27/07/2016

Energia livre pode reduzir em 20% o custo

A disparada das tarifas de energia elétrica, que ano passado subiram mais de 50% em média no mercado cativo, tem estimulado a migração de shopping centers para o ambiente de livre negociação, no qual eles deixam de ser abastecidos pela distribuidora local e passam a escolher seu fornecedor. A decisão pode representar uma queda de 20% com o insumo, um dos principais custos operacionais dos centros comerciais ao lado de mão de obra e água.

Com cerca de 15% de participação no segmento de comercialização, a Comerc registra 43 shoppings que já migraram para o mercado livre nos últimos anos e outros 48 em processo de migração. “O movimento dos shoppings não é diferente de outros setores da economia que estão buscando o mercado livre para reduzir custos em uma conjuntura de desaceleração econômica e alta de custos com preços atraentes no ambiente livre, onde buscam contratos de três a cinco anos”, afirma o presidente da comercializadora, Cristopher Vavlianos. Ele frisa que os shoppings estão interessados também em obter certificação de que compram energia de fontes renováveis. Um exemplo disso foi o grupo Iguatemi, primeiro consumidor de energia a receber o Certificado de Energia Renovável.

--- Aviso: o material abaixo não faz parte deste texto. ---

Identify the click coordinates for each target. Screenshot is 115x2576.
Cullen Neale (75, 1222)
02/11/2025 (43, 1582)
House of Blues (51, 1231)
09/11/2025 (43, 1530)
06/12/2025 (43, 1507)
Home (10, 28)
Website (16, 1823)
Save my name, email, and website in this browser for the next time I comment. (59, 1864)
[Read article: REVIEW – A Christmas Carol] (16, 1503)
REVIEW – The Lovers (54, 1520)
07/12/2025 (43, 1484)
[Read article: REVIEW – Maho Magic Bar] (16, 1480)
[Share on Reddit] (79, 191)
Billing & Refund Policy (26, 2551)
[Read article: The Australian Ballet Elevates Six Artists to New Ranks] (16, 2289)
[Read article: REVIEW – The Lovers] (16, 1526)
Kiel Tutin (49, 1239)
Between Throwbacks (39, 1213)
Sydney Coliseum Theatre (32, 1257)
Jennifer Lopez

O movimento de migração tem sido intenso em dois Estados: Amazonas e Paraná. Manaus foi interligada ao Sistema Interligado Nacional (SIN) em 2013, o que permitiu que as empresas locais pudessem a partir daí ingressar no mercado livre. “Temos dois clientes, o Manauara e o Millenium Center, que ingressaram ao mercado livre em Manaus recentemente, depois da alta das tarifas no ano passado”, destaca o executivo. Já, no Paraná, durante o governo Requião, as tarifas do mercado cativo foram mantidas subsidiadas. Com a troca de governo, fez-se um realinhamento de preços, o que fez as empresas se interessarem pelo mercado livre. “A equalização das tarifas tem incentivado a migração para o mercado livre de diversos setores”, diz Marcio Sant’anna, sócio da Ecom Energia.

Os shoppings são um dos segmentos que estão impulsionando o crescimento da carteira das comercializadoras. No início do ano passado, a Comerc registrava 250 clientes e 500 unidades consumidoras. Um ano e meio depois, a empresa soma cerca de 600 clientes e de 1,2 mil unidades consumidoras. “Há dez anos o perfil de quem estava no mercado livre era de grandes empresas, como JBS, Weg, Anglo American, agora esse perfil é de empresas menores, com cargas menores”, afirma Vavlianos. Na Ecom, o cenário não é diferente: a carteira de clientes mais do que dobrou em pouco mais de um ano, chegando a 180 empresas. “O custo de energia deve se manter elevado nos próximos dois anos, o que deve continuar estimulando essa migração de clientes para o mercado livre”, diz Sant’anna.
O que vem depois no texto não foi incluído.